Former Fiji journalist Josefa Nata says 2000 coup leader George Speight has served enough time in prison and should be released.

Nata was convicted of instigating the 2000 mutiny and granted a presidential pardon by President, Ratu Wiliame Katonivere in December 2023.

Speaking to the Fiji Times newspaper’s online platform, The Lens@177 in Suva, he said Speight, who has been serving time in prison for more than 20 years, should have been released alongside himself, Naitasiri chief Ratu Inoke Takiveikata and Ratu Timoci Silatolu.

“Yes, I was a bit sad when I found out that he was not included but I found out there are reasons,” Nata said.

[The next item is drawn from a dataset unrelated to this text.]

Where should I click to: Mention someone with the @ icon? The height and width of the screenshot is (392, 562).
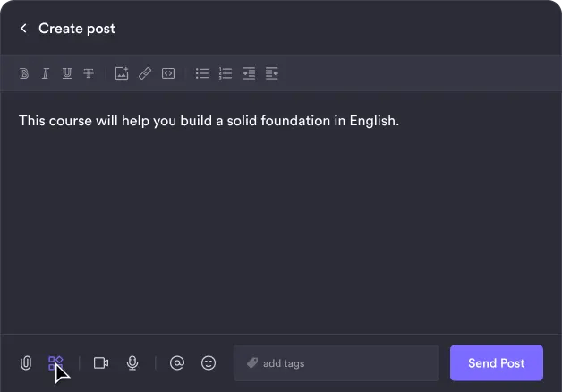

“I’ve personally spoken to the former attorney-general (Siromi Turaga), I’ve spoken to the Prime Minister. If things go well, I will hopefully talk to the Commander Kalouniwai if he’s willing to see me.”

Nata said while being incarcerated, he had learned to forgive those who had a hand in keeping him imprisoned.

“Before I went to prison, life sentences were about 10 years. But, you know, 24 years is a bit ridiculous.

“And unfortunately, it was nothing to do with the law. I think it’s more to do with the whims of those in authority.

“But to answer your question, he should have been out and hopefully he’ll be coming out soon.”

He said Speight and former army captain Shane Stevens, the leader of the November 2000 mutiny, have been busy serving the community behind bars and should be considered for release.

“There’s a lot of unforgiveness out there. The guy (Speight) has served his time so has Shane Stevens.

“There’s no reason at all to continue to keep him in prison.

“The man has changed; men like me we have realised that because of our age. Maybe I should not be talking on his behalf but that is what I know and given the opportunity he will explain himself.”

Meanwhile, the former journalist Josefa Nata says you engage in foolishness, you must be prepared to take the consequences.

Nata who was part of the 2000 coup that overthrew the democratically elected Mahendra Chaudhry government says his time in jail has helped him realise his wrongdoing.

He reflected on his regrets, spending 23 years in prison and life after jail.

Nata said being in prison for 23 years helped him realise his mistake.

“That’s the thing that prison does, it gives you time for reflection,” he said.

“And I realised early that firstly it can never be justified. It was when I realised that it changed my whole perspective.

“But like I said, you engage in foolishness you must be prepared to take the consequences.”

He said the establishment of a Truth and Reconciliation Commission would bring about many uncomfortable truths, however, Fiji needed this to move forward.

“If it’s for the purpose of trying to solve the issues confronting the nation, but not for punishment.

“You know, people will not come in if they know that they will go into prison.

“For the purpose of coming out with the truth, deal with the truth and because healing will never happen unless you know the truth.

“Some people are saying, why should we open up a can of worms, but if we want to heal, we have to confront some of those issues.

“Maybe not comfortable for some of us but I think we need it. I think the people deserve to know and to participate in this process.”

He acknowledged the Republic of Fiji Military Forces (RFMF), under the leadership of Commander Major General Ro Jone Kalouniwai, for working towards healing and reconciliation within the RFMF.